ASO’s course designer promises more Tour surprises
Tour de France organizers threw a bit of everything at the peloton this summer, from cobblestones to gravel roads to a short climbing stage of just 65 kilometers to classic, five-climb stages across the Pyrénées.
Thierry Gouvenou, the man who hunts out France’s unknown corners as the Tour’s lead course designer, said to expect more of the same for 2019.
“We are always looking to change things and innovate,” Gouvenou said. “We want to change the model of the way things used to be and to create something interesting for the fans and the riders.”
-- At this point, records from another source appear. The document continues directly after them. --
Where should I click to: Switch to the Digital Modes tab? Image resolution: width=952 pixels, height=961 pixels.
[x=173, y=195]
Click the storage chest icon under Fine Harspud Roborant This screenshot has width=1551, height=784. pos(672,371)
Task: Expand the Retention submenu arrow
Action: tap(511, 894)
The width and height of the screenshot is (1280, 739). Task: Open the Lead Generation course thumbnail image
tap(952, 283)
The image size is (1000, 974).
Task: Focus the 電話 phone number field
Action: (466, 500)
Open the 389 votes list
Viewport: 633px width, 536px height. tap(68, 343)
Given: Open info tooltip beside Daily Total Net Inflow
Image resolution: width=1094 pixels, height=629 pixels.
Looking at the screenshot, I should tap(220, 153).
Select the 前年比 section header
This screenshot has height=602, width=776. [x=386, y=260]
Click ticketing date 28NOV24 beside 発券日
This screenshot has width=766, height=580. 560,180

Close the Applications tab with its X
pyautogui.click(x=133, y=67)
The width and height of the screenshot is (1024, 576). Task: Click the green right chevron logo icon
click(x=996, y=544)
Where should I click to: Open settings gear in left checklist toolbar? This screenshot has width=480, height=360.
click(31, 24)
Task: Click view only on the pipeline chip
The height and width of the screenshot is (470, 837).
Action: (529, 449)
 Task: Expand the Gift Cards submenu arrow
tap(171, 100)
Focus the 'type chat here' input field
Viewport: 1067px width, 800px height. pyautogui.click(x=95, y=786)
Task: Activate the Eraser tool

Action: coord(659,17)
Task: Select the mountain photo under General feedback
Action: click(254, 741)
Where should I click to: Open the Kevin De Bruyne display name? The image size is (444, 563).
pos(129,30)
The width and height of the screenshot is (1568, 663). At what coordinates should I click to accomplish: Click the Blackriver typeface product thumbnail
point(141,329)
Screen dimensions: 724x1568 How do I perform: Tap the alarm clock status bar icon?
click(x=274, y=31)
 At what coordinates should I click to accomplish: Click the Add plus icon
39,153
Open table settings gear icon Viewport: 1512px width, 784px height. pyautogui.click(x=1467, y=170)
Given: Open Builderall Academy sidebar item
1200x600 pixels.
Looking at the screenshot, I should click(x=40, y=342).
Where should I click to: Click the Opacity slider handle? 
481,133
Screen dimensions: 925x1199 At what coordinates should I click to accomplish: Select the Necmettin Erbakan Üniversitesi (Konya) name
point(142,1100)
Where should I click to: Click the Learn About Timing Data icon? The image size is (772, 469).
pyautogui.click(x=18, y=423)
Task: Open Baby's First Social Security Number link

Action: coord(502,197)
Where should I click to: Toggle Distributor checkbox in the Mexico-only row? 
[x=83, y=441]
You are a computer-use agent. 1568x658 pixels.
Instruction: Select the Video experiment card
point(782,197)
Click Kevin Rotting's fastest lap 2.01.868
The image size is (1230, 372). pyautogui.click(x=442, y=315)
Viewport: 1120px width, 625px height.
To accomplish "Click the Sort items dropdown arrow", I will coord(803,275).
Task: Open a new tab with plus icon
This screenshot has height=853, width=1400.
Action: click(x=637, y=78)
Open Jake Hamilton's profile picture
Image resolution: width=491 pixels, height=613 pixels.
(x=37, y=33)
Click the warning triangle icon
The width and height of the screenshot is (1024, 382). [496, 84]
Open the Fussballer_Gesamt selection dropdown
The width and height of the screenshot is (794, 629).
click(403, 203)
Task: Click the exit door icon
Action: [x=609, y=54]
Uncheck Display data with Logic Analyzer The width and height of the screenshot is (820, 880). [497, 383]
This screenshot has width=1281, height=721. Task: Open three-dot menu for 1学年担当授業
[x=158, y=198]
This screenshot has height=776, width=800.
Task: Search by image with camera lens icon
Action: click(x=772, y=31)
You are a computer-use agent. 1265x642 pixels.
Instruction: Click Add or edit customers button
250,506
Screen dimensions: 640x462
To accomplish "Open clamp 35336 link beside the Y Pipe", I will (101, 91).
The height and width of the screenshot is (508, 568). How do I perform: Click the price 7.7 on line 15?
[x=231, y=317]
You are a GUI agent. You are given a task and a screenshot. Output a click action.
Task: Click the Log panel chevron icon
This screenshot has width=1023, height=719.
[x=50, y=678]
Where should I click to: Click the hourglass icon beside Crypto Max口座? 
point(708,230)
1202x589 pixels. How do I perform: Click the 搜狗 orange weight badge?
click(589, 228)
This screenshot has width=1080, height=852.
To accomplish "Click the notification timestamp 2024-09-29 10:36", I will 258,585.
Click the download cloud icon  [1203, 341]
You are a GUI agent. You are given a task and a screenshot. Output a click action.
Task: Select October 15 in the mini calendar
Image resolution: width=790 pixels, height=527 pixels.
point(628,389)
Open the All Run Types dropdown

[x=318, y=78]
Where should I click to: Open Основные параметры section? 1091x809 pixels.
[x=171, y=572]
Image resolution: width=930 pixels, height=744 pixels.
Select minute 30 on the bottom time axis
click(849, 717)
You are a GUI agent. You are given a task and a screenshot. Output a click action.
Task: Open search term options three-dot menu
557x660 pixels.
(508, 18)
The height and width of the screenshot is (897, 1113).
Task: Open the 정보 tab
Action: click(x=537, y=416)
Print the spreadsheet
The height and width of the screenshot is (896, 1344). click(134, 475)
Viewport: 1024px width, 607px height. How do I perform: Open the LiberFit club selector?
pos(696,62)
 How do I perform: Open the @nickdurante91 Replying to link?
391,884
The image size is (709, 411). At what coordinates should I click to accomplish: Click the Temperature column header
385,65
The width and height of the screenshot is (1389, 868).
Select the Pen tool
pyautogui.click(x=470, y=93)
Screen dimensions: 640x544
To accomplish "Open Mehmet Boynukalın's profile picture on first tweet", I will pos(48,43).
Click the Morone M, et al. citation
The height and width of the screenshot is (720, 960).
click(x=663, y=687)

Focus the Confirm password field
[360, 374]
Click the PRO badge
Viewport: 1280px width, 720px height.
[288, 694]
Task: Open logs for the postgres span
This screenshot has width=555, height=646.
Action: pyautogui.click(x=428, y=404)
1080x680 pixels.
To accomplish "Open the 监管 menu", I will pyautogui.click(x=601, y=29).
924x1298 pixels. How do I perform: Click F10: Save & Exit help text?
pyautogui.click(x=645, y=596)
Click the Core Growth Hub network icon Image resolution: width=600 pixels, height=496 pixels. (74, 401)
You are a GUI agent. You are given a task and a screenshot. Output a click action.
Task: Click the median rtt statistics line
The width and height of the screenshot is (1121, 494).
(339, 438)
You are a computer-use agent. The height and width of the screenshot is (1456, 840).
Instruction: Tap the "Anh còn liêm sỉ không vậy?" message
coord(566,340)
Gouvenou, 49, is the technical director for not only the Tour de France but all of ASO’s cycling properties. A former pro, he works alongside race director Christian Prudhomme and a team within the Tour organization to design the race routes. He took over the role from Jean-Francois Pescheux in 2014.
Each Tour route is a work in progress that can take years to develop. Prudhomme helps fill out the broad scope of the route, designating the starting point and broad direction of the race between different parts of France. It’s up to Gouvenou to fill in the blanks.
Gouvenou said the race is committed to bringing innovation to the Tour route without losing its historical roots.
“We are always looking to bring something unpredictable,” he told VeloNews. “It’s to break the tactics of the teams and to force them to race in a different way.”
This summer’s big innovation was the three-climb, 65km stage across the Pyrénées. The Formula 1-style grid start was a bit of a misfire, but the short stage delivered on its promise to shake things up.
The success of the shorter, potentially more explosive mountain stages introduced during the past few years means they are here to stay. Gouvenou was quick to add that the longer, multi-climb routes across France’s most challenging climbs won’t be going away. In fact, it was the longer, more traditional mountain stages that delivered more punch this year.
“The shorter stages will continue in the Tour, but there will be longer stages, too,” he said. “Now it’s going to be a mix between the longer and shorter stages. The average is around 180km, but always have a few that are longer and some that are much shorter. We will have a spectrum of types of courses at our disposal.”
Gouvenou and his staff are already putting the finishing touches on the 2019 Tour route, which will be revealed during the Tour’s traditional route presentation in October.
What we know now is that the race will start July 6 in Brussels for the second time in Tour history to commemorate the 50th anniversary of the first of five Tour wins by Eddy Merckx. The race will open with a road stage reaching across the Flanders and Wallonne regions, giving sprinters a chance for the yellow jersey. The second stage will be a 24km team time trial, a format that always proves decisive in the GC.
After that, it’s a blank map.
Beyond that there are rumors of things to come for 2019. There are already whispers of a return of Mont Ventoux and the Vosges and perhaps a climbing time trial. More gravel? Sure, why not. Though the direction has yet to be set, logic would suggest the Alps would come first unless the route takes the long way around to feature the Pyrénées first. Per modern tradition, the Tour will end on the Champs-Élysées on July 28.
Gouvenou wouldn’t give anything away just yet.
“You have to wait to Paris!” he said, refereeing October’s presentation. “I can promise you, there will be a few surprises.”